WORK REQUIRED ▸ From the data below, please reproduce exactly everything from the line that contains "Email (219, 2444)" down to the line that contains "[Share on Facebook] (33, 211)", with both ends included.
┌──
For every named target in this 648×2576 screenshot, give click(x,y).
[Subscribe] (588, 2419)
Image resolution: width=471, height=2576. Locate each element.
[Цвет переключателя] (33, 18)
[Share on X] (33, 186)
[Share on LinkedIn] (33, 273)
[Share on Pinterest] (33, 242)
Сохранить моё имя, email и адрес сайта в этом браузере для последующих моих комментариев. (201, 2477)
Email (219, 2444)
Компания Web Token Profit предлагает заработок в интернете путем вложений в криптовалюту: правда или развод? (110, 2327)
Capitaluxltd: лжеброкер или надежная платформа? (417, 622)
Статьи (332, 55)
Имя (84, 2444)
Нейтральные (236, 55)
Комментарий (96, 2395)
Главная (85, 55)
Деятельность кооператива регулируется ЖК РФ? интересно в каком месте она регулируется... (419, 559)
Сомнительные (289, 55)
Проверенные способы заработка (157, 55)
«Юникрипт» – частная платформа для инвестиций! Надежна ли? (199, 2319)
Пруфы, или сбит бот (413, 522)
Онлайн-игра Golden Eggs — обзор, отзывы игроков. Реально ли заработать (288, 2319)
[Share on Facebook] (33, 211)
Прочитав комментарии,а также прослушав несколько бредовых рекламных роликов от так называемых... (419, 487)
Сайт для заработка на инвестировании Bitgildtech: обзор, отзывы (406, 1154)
└──
┌──
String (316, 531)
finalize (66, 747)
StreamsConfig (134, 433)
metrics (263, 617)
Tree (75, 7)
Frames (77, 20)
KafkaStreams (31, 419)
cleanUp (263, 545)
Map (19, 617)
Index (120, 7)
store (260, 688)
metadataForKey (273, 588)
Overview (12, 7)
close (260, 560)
└──
RESPONSE FOR THIS EXERCISE ▸
Email (219, 2444)
Компания Web Token Profit предлагает заработок в интернете путем вложений в криптовалюту: правда или развод? (110, 2327)
Capitaluxltd: лжеброкер или надежная платформа? (417, 622)
Статьи (332, 55)
Имя (84, 2444)
Нейтральные (236, 55)
Комментарий (96, 2395)
Главная (85, 55)
Деятельность кооператива регулируется ЖК РФ? интересно в каком месте она регулируется... (419, 559)
Сомнительные (289, 55)
Проверенные способы заработка (157, 55)
«Юникрипт» – частная платформа для инвестиций! Надежна ли? (199, 2319)
Пруфы, или сбит бот (413, 522)
Онлайн-игра Golden Eggs — обзор, отзывы игроков. Реально ли заработать (288, 2319)
[Share on Facebook] (33, 211)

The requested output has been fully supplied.